(Recorded data begins)

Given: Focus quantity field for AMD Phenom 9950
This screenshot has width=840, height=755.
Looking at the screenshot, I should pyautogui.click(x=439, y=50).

(Recorded data ends)
(Recorded data begins)

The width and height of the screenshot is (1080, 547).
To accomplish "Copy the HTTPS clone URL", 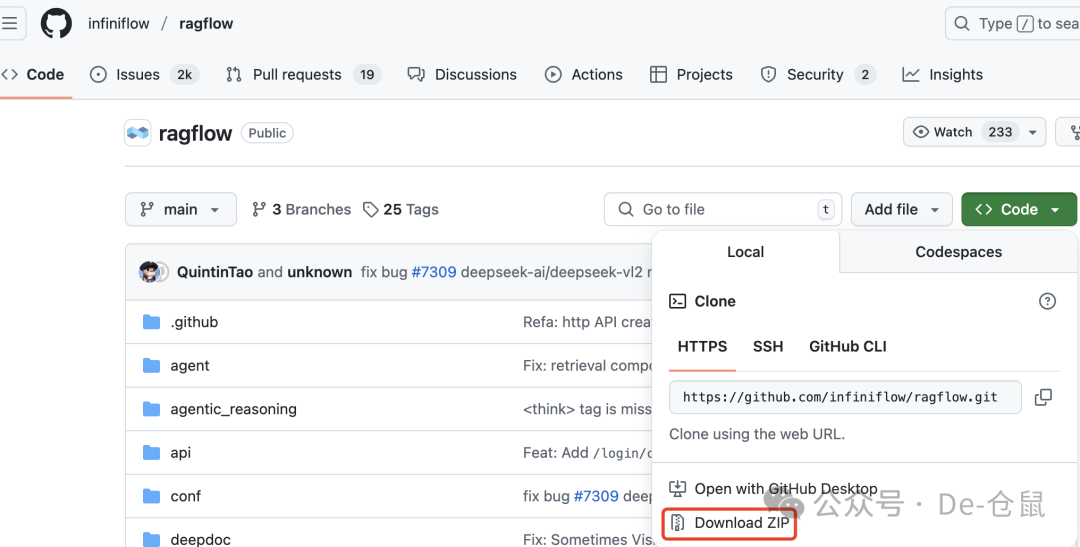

(Recorded data ends)
(Recorded data begins)

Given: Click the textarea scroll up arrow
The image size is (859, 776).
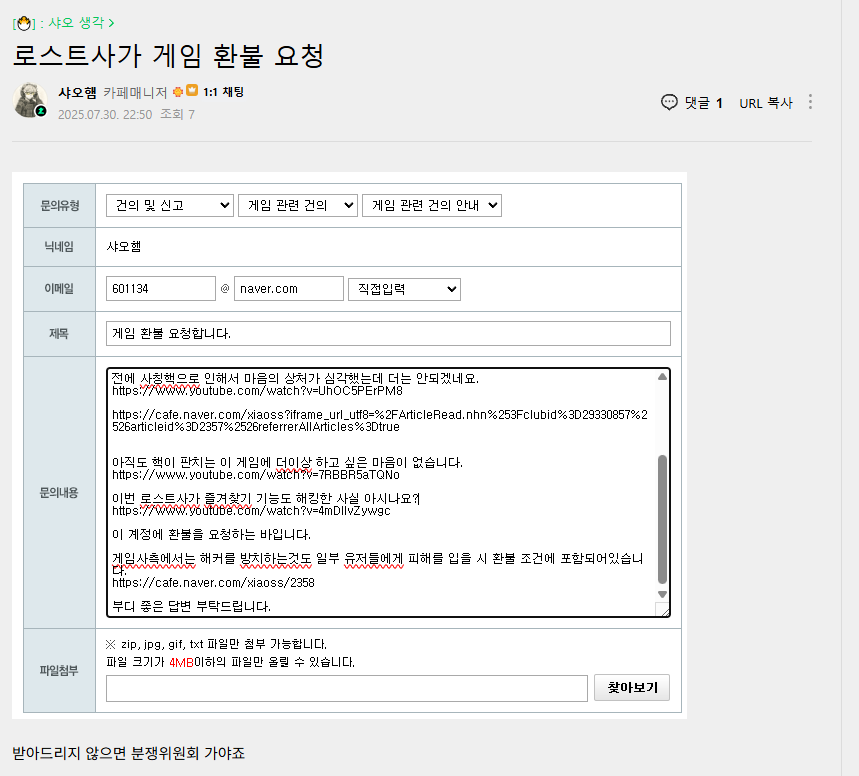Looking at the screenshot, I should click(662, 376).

(Recorded data ends)

Try it | Filter the entries down to the lines with the word "Given" in them.

Response |
Given: Focus quantity field for AMD Phenom 9950
Given: Click the textarea scroll up arrow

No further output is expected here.